Pull each line with the string "agent" from the entries.

Stored data entries:
========================================================================
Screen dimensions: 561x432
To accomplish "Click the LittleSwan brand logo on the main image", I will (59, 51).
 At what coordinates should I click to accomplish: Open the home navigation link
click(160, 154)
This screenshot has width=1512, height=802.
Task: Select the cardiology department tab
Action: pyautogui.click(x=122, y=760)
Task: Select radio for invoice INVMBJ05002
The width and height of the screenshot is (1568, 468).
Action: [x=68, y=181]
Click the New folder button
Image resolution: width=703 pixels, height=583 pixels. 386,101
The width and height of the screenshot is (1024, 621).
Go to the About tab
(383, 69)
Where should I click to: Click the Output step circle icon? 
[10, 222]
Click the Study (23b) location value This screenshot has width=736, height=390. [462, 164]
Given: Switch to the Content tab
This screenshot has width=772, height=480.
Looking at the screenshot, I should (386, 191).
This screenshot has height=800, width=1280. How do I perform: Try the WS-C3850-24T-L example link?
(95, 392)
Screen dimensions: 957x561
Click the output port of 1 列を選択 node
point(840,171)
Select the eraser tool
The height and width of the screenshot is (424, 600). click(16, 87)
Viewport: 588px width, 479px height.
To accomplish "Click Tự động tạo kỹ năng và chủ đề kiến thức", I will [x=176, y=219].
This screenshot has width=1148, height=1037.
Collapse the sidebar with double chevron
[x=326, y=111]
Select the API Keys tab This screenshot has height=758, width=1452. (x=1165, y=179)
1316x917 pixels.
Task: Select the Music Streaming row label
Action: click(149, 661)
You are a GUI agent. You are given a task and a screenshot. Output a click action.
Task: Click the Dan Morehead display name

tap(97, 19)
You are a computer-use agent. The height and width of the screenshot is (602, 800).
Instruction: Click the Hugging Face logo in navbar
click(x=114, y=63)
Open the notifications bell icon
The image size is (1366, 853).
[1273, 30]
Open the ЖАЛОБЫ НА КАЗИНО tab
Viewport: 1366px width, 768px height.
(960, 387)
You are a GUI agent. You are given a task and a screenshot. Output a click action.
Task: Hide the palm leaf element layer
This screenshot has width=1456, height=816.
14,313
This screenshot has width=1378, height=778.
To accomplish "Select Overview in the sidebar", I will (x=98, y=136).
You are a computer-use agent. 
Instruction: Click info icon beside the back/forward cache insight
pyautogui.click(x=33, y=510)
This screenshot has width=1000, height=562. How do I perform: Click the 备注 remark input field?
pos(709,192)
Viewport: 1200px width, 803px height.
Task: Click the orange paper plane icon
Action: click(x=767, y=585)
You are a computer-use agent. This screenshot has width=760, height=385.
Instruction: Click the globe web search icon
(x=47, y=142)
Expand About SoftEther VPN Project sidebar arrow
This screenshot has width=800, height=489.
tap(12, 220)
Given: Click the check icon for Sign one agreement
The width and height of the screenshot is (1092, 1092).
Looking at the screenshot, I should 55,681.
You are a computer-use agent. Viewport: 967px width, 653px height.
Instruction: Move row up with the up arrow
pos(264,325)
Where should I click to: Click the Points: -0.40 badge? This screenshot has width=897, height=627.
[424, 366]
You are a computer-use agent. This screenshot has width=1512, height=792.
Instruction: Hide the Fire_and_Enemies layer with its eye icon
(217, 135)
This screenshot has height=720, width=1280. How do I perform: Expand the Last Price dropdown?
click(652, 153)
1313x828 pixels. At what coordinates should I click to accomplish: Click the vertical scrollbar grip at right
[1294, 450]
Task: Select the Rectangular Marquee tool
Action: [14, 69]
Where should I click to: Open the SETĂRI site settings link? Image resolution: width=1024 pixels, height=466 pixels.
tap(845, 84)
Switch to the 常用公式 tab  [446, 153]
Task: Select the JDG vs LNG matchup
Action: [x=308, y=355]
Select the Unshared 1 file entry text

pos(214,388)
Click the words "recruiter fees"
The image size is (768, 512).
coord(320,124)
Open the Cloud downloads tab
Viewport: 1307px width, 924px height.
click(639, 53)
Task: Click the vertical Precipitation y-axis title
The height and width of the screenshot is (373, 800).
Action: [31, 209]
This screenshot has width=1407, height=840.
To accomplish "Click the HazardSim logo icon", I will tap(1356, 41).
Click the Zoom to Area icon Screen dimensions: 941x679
========================================================================
ANSWER FOR THE TASK
You are a GUI agent. You are given a task and a screenshot. Output a click action.
You are a computer-use agent. The height and width of the screenshot is (602, 800).
You are a GUI agent. You are given a task and a screenshot. Output a click action.
You are a computer-use agent. 
You are a computer-use agent. This screenshot has width=760, height=385.
You are a computer-use agent. Viewport: 967px width, 653px height.
You are a computer-use agent. This screenshot has width=1512, height=792.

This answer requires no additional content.